O Superior Tribunal de Justiça (STJ) determinou nesta terça-feira o afastamento cautelar do ministro Marco Buzzi, que enfrenta denúncias de importunação sexual, informou a Corte em sessão extraordinária realizada neste dia 10.
A decisão, tomada por unanimidade pelos ministros, suspende temporariamente o exercício das funções de Buzzi. Durante o período de afastamento, ele não pode acessar gabinete, usar carro oficial nem usufruir das prerrogativas do cargo. Uma sessão do plenário foi marcada para 10 de março de 2026, quando o STJ deve analisar as conclusões da sindicância interna instaurada para apurar os fatos.

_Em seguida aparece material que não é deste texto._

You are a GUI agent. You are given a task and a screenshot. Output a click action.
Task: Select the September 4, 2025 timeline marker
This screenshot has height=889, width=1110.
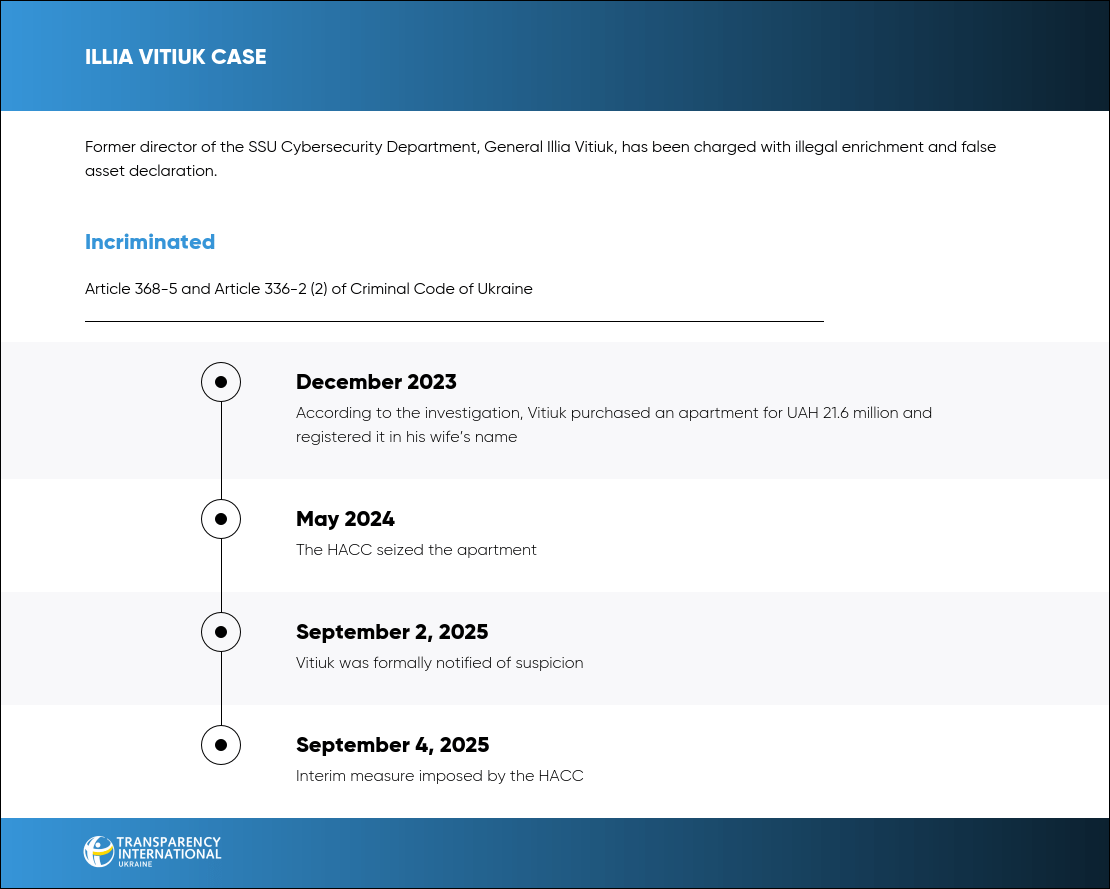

Buzzi responde a uma sindicância aberta pela própria Corte na última semana de forma unânime para investigar as denúncias. Horas após a medida, ele apresentou atestado médico e pediu licença das funções alegando motivos de saúde.
🧑⚖️ Acusações contra o ministro
O ministro é alvo de duas denúncias de importunação sexual:
A primeira foi feita por uma jovem de 18 anos, que relatou que Buzzi teria tentado agarrá-la várias vezes sem consentimento durante um banho de mar em Balneário Camboriú (SC), enquanto todos estavam de férias. Uma segunda denúncia também foi recebida e está sendo apurada pelo Conselho Nacional de Justiça (CNJ), que já ouviu uma suposta vítima nesta segunda-feira.
🧾 Defesa e reação
Em nota, a defesa do ministro negou todas as acusações e criticou o que chamou de vazamentos de informações sigilosas, afirmando que ainda não teve acesso aos autos do processo e que Buzzi “não cometeu qualquer ato impróprio”. Os advogados disseram que a divulgação antecipada de detalhes compromete o devido processo legal.
💼 Situação funcional e salário
Mesmo afastado das funções, Buzzi permanecerá formalmente no cargo e continuará recebendo o salário básico, pois não houve exoneração nem condenação definitiva. No entanto, ele perderá os benefícios ligados ao exercício efetivo da função enquanto durar o afastamento.